After all the travel, the main point of coming to the UK at Christmas time was to relax and relax we did. Most of our time was spent in Winchester with Kate’s brother and sister-in-law (Nigel and Janet) eating, drinking, wandering in the town and country and just generally doing not much. We did have visas to sort out, and though that was a hassle, most of that was waiting time. To fill in the waiting time we made a few trips to London where we caught a show (actually a great children’s puppet show that Kate’s brother was in), saw all the Christmas crowds and decorations and I saw the Tower of London with my friend Tanya. We also visited Kate’s cousin and aunt in South London which was fun and, again, very relaxing.

But the main excitement was actually the weather. I had been looking forward to seeing the snow and Kate was full of stories about England winters being all drizzle, grey cloud, and early nights and no snow. But in the end there was snow everywhere for almost our entire stay. The first fall happened on our very first day and I was more than a little excited, it being a little over 20 years since I had last seen it. But a few weeks later it bucketed down (admittedly causing massive transport problems for those that had to work) again so we headed out and built snowmen and threw it around and just generally enjoyed it. Great fun and a great way to bring out the inner child in anyone.

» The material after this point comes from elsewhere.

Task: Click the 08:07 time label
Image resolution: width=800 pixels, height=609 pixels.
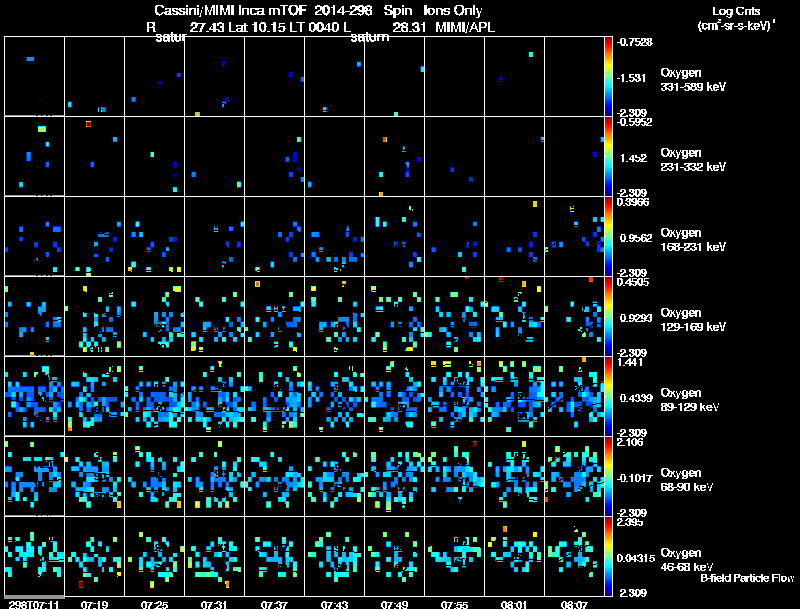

Speaking of inner child, another enjoyable part of our time in England was joining Nigel and a very pregnant Janet on shopping trips to purchase all kinds of baby related things. It seemed like a possibility that the baby would come while we were there, but despite a particularly close call it wasn’t to be.

We perhaps relaxed and soaked up the western way of life too much as when it came to don the backpacks in India again we found it particularly hard going. Starting in Delhi probably didn’t help, but the transition was tough, but one we have thankfully overcome – and onwards and upwards we go. Our plan from here is to spend a few weeks in Rajasthan after seeing Delhi and Agra (Taj Mahal was amazing) and then head south via Goa to the state of Kerala before flying out. The destination is up in the air but more than likely Kate will be volunteering in Sumatra from March 1 helping orangutans and I will be heading to Melbourne early (the volunteer dates clash with the all important concert in Melbourne). If Kate doesn’t get accepted (application in progress) then I think a beach somewhere warm for a few weeks will be the backup plan. Then comes a whirlwind tour of Australia – it’s amazing how little of our own country we have seen, so what better time to rectify that.

Photos of our snow playing below. India updates will follow in a week or so, if we get wifi that is.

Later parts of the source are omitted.